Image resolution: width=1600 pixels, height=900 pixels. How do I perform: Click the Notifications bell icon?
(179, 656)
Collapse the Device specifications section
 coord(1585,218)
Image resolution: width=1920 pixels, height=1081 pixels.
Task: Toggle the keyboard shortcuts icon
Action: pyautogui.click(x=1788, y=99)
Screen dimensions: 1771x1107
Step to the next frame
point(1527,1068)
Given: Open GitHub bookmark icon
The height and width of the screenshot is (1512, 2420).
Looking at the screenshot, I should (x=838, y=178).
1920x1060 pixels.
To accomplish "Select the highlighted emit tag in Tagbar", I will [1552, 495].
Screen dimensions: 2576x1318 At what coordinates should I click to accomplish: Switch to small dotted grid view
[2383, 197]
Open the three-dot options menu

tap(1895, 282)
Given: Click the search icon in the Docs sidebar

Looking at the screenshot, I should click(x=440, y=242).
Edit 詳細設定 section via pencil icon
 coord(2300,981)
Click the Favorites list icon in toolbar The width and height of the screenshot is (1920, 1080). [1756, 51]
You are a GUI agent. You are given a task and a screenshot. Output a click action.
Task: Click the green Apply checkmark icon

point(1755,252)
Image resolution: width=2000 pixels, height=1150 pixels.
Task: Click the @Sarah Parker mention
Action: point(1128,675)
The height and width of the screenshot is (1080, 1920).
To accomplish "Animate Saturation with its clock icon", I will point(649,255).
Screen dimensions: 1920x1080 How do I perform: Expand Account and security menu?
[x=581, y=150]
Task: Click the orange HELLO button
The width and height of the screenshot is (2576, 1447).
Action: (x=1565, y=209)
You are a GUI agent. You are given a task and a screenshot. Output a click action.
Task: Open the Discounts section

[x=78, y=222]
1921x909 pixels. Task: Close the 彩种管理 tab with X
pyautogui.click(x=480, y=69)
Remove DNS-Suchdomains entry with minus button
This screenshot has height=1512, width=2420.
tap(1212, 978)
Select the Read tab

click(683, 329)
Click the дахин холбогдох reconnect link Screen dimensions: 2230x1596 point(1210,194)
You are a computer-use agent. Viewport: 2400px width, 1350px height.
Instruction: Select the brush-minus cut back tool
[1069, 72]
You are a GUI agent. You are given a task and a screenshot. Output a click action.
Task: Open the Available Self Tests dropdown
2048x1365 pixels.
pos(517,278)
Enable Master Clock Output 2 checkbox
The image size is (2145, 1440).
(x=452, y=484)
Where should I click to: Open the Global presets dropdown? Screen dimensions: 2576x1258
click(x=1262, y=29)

## WORK ITEM
Using the data above, reproduce exactly the lines between those holding "Task: Click the orange HELLO button" and "You are a computer-use", inclusive, and no others.

## FINISHED EXERCISE
Task: Click the orange HELLO button
The width and height of the screenshot is (2576, 1447).
Action: (x=1565, y=209)
You are a GUI agent. You are given a task and a screenshot. Output a click action.
Task: Open the Discounts section

[x=78, y=222]
1921x909 pixels. Task: Close the 彩种管理 tab with X
pyautogui.click(x=480, y=69)
Remove DNS-Suchdomains entry with minus button
This screenshot has height=1512, width=2420.
tap(1212, 978)
Select the Read tab

click(683, 329)
Click the дахин холбогдох reconnect link Screen dimensions: 2230x1596 point(1210,194)
You are a computer-use agent. Viewport: 2400px width, 1350px height.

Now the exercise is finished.